“There’s a peace that comes over me when I fight,” Carmen Corchado said, calm and collected, searching to put into words the feeling inside the ring.
The Bushwick-native will appear in the ring at Madison Square Garden’s Hulu Theater, competing for a championship belt among some of the highest ranked Muay Thai Kickboxing champions in the world.
Corchado grew up on Knickerbocker Avenue in a Puerto Rican family with older brothers. When they fought, she did too.
“My family wasn’t the most fortunate. We had to be protective.

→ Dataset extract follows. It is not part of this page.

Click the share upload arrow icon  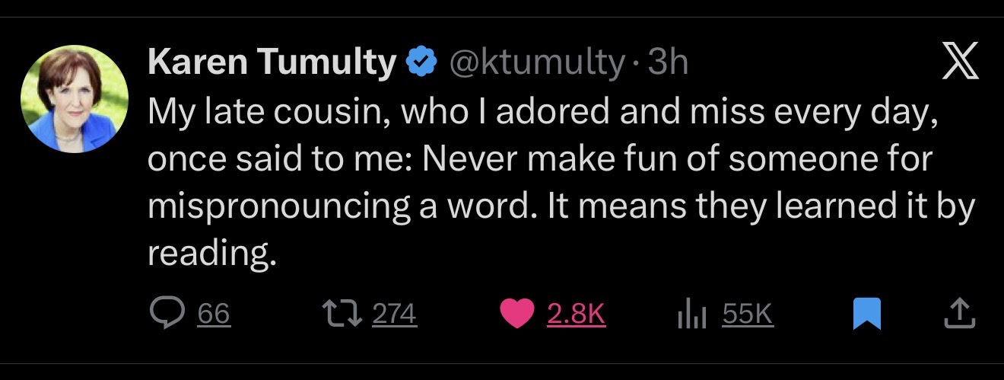click(x=959, y=314)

I think the whole boxing thing was something we had in our blood,” she said.
When her brother, Angel Corchado, went off to become a featherweight-class MMA fighter, he put her in contact with his old trainer, Aaron Fisher, who as it happened, was just opening a Muay Thai gym in midtown.

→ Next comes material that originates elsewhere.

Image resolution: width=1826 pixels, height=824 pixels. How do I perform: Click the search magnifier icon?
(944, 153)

There, Corchado discovered a burning passion.
“She had the fire inside,” Fisher told Bushwick Daily.
Corchado had worked in YMCAs and had a handle of kickboxing as a workout routine but it wasn’t until discovering Muay Thai, a specific tradition of kickboxing that traces its roots directly to Thailand, that she found her place as a fighter.
“This tradition. It has a whole history. It gives what we’re doing more meaning,” she says, “There’s a reason we’re doing each kick and each punch. There’s a story behind it.”

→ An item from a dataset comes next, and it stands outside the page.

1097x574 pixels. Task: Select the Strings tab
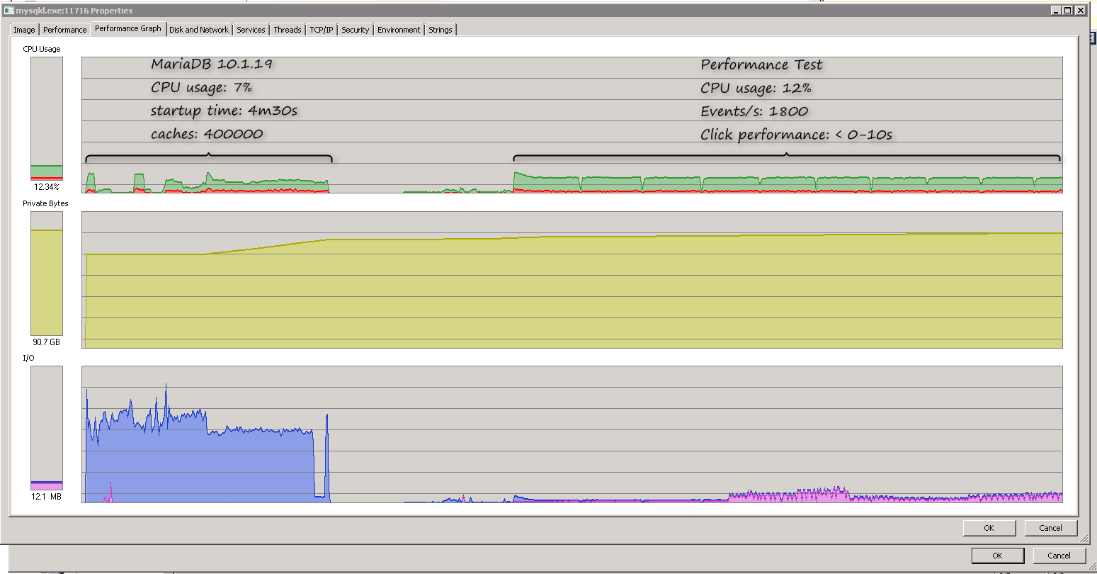pos(440,30)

Corchado’s own punches look incredibly deliberate, each blow landing carefully and precisely. Fisher describes the first fight he saw Corchado in, she had to be pulled off a far more seasoned opponent. Now T-shirts with her face on them hang daintily at the front of his gym. She hasn’t lost a major fight yet. He seems proud of what she has accomplished and has a cautious respect of her determination and power.
Corchado still lives in Bushwick, though she lives closer to Ridgewood now, taking the M train daily to train and teach Muay Thai classes at Fisher’s gym, Kings Thai Boxing. This is something that affects her greatly.
“I want to share what Muay Thai has done for me and pass that to people,” she said.